------ EXTRACTED TEXT

In other years, much of the death and destruction brought down on PG&E customers was courtesy of money the customers faithfully paid for decades for specific system investments that PG&E for all practical purposes skimmed to cover everything from fatter executive bonuses and corporate jets to bigger margins for hedge funds.
PG&E in the third quarter that ended Oct. 31 posted a $56 million profit. The have projected their profits for this year will reach $454 million.
Three years from now PG&E has told its investors that they will hit a record $2.4 billion in profits as opposed to the previous high mark of $1.7 billion in 2017 before their past sins caught up with them.
Yet the CPUC granted PG&E a $1.15 billion rate increase to do work that the for-profit utility failed to do over the years that led to 120 deaths and 27,000 homes being destroyed so they could fatten executive pay checks and bonuses by finding ways to increase profits beyond the 11 percent return guaranteed by their friends in Sacramento.
At the very least the CPUC should have had the decency not to allow PG&E to profit a second time from their greed raiding the pocketbooks of captive ratepayers and suspend the guaranteed 11 percent return from the $1.5 billion annual rate hike they just approved for PG&E to update their system. That way 11 percent more safety work can be done each year.
What they should have done, however, is required PG&E to use their profits to upgrade their system just like other corporations need to do to stay in business in California that aren’t protected by Sacramento.
It is clear PG&E and their for-profit utility cohorts have a unique profit guarantee that investors understand.

------------

→ WHAT YOU ARE ASKED TO DO: Quote the PG&E profits commentary word for word, between "PG&E in the" and "up with them.", inclusive.

------ RECORDED INFORMATION

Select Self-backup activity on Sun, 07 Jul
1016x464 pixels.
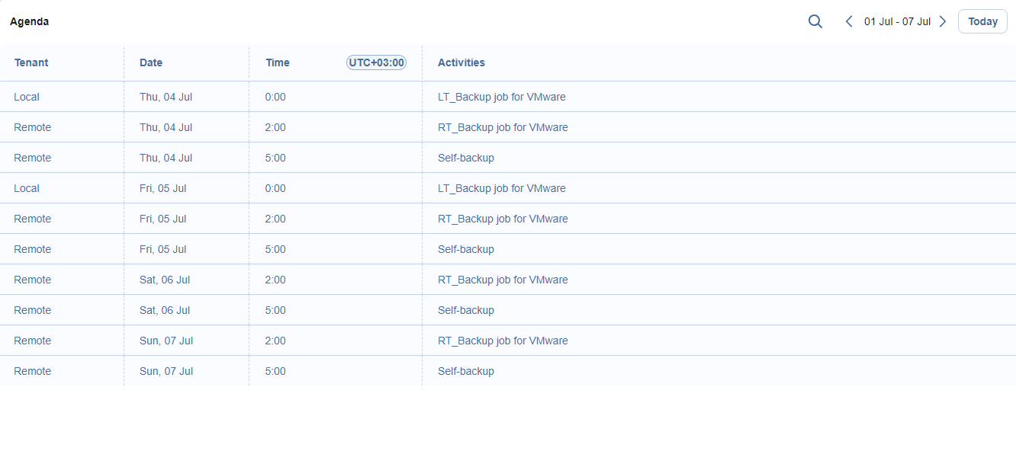pos(465,371)
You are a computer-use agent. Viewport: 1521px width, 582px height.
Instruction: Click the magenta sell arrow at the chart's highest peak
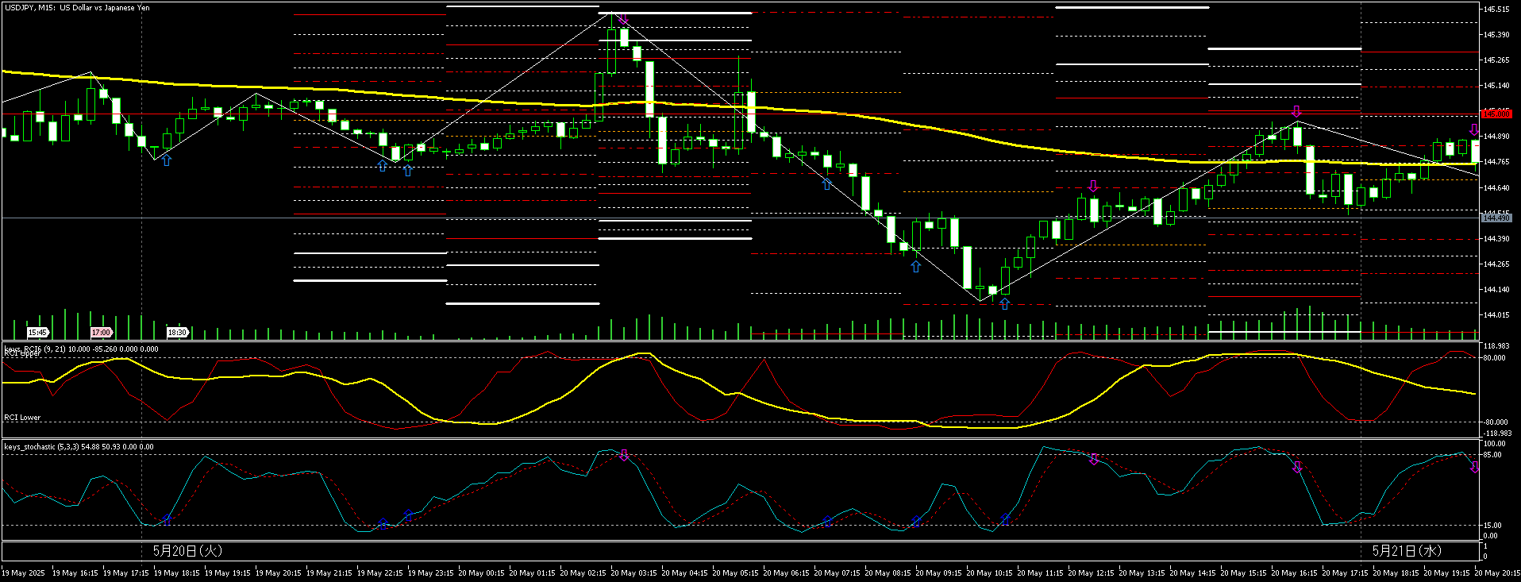coord(623,19)
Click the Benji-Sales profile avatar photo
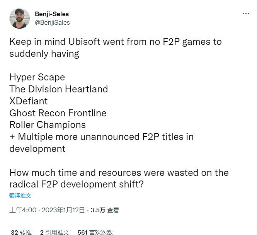Screen dimensions: 257x235 pyautogui.click(x=20, y=18)
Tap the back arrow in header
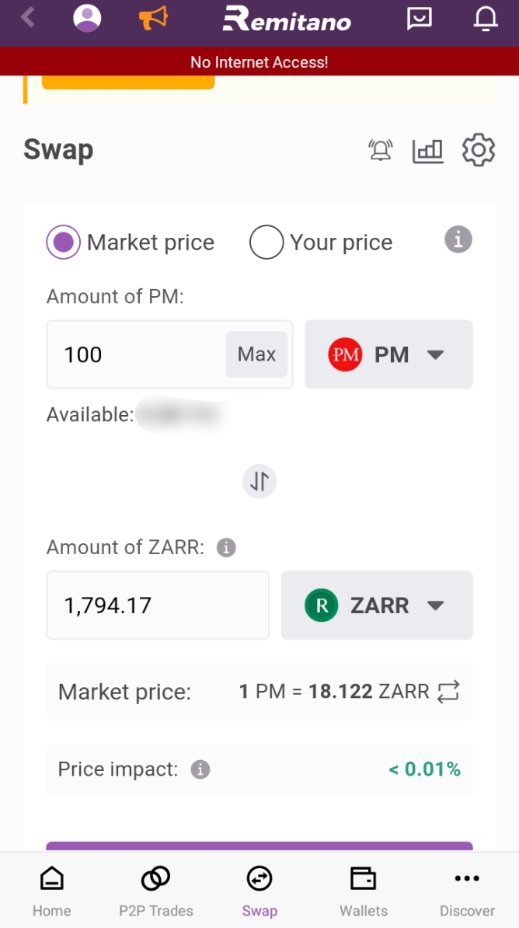The height and width of the screenshot is (928, 519). click(29, 18)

------------

→ THE ANSWER:
PG&E in the third quarter that ended Oct. 31 posted a $56 million profit. The have projected their profits for this year will reach $454 million.
Three years from now PG&E has told its investors that they will hit a record $2.4 billion in profits as opposed to the previous high mark of $1.7 billion in 2017 before their past sins caught up with them.